I Ris nel bar della sparatoria per ricostruire il ferimento

SAN SALVO. Chi la sera del 14 aprile sparò a Fasli Faslia, 32 anni, davanti al bar Evelin, dice di averlo fatto per legittima difesa e per evitare che dei bambini potessero essere coinvolti o,...

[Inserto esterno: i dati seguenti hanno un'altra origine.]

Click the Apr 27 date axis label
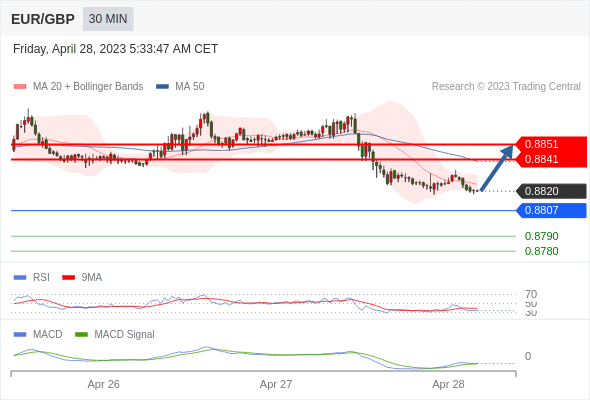The image size is (590, 400). coord(276,384)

SAN SALVO. Chi la sera del 14 aprile sparò a Fasli Faslia, 32 anni, davanti al bar Evelin, dice di averlo fatto per legittima difesa e per evitare che dei bambini potessero essere coinvolti o, peggio, feriti. Non la pensano così i difensori del ferito, gli avvocati Fiorenzo Cieri e Luigi Stampone. «Fasli Faslia, è stato colpito per primo», sostengono i legali. «Cadendo sono partiti accidentalmente dei colpi. Lui non ha sparato», affermano Cieri e Stampone. Due versioni sostanzialmente opposte quelle di Faslia e dei fratelli Clirim ed Elvin Tafili, e Lulzim Bimi, i rivali dell’uomo. Dichiarazioni che hanno convinto la Procura a disporre un accertamento tecnico irripetibile sul luogo della sparatoria. Il 26 maggio prossimo i Ris di Roma saranno a San Salvo per ricostruire la drammatica sequenza costata il ferimento di Faslia e verificare la traiettoria di tutti i colpi partiti.

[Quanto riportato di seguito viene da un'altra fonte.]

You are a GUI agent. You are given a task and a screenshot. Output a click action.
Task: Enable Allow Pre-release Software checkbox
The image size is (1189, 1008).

Clirim Tafili, 46 anni, e Lulzim Bimi, 28 anni, sono accusati di tentato omicidio e porto abusivo di arma da fuoco. Elvin Tafili, 40 anni, solo di porto abusivo di arma. Il tribunale del riesame ha respinto qualche giorno fa la scarcerazione dei tre richiesta per stato di necessità. Un’ipotesi avanzata dai loro avvocati, Antonello e Giovanni Cerella e Alessandro Orlando. Anche Fasli Faslia dopo il ricovero in ospedale (ha subito un intervento chirurgico per l’estrazione dei proiettili) è stato trasferito in carcere ma è a Pescara. Lui è la figura chiave della vicenda e il custode del movente della sparatoria. Gli investigatori pensano che abbia raggiunto il bar Evelin per vendicarsi di un torto subito. Fasli, che in un primo momento si era avvalso della facoltà di non rispondere, ora respinge le accuse. «Non è andato al bar per sparare e non è stato lui a sparare», insistono gli avvocati Fiorenzo Cieri e Luigi Stampone. Anche lui è accusato di tentato omicidio e porto abusivo di arma da fuoco.

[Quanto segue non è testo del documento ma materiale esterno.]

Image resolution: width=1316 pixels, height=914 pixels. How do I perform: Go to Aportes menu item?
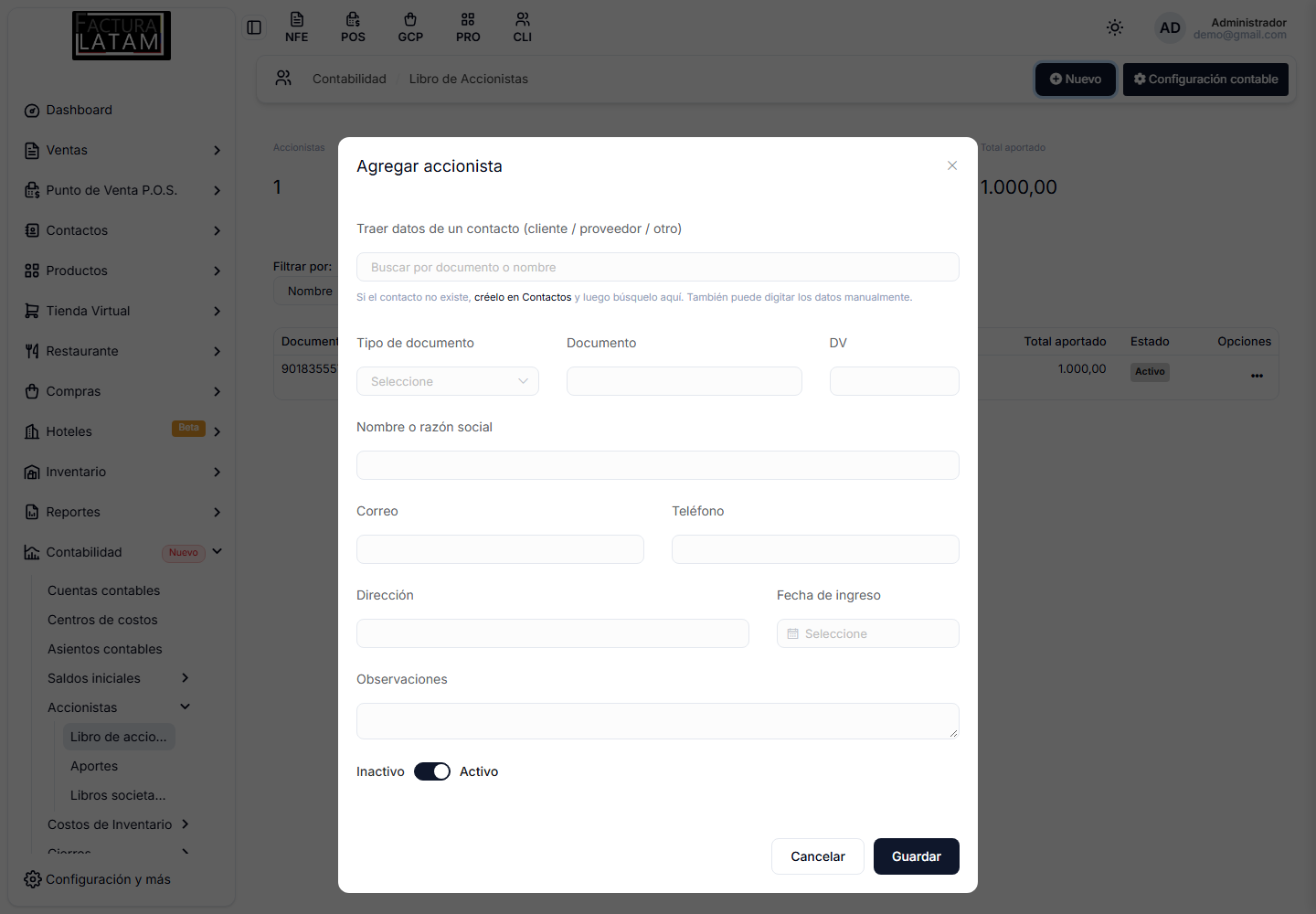coord(94,766)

Oltre all’incidente probatorio dei Ris, a dare una grossa mano alla Procura e ai carabinieri saranno le immagini della videosorveglianza che hanno ripreso la sparatoria. L’obiettivo ha ripreso la sequenza di fuoco. I carabinieri continuano comunque a scavare nella vita dei protagonisti della sparatoria e soprattutto nella vita di Fasli Faslia. Perchè Faslia la sera del 14 aprile è andato al bar Evelin? È stato forse chiamato da qualcuno? Che cosa e chi ha armato la sua mano? Voleva vendicare se stesso o qualcun altro a lui molto caro? E ancora: come e dove i protagonisti della sparatoria si sono procurati le pistole Beretta calibro 9 e per quale motivo giravano armati? Gli investigatori stanno indagando sul passato remoto e prossimo dei quattro indagati. (p.c.)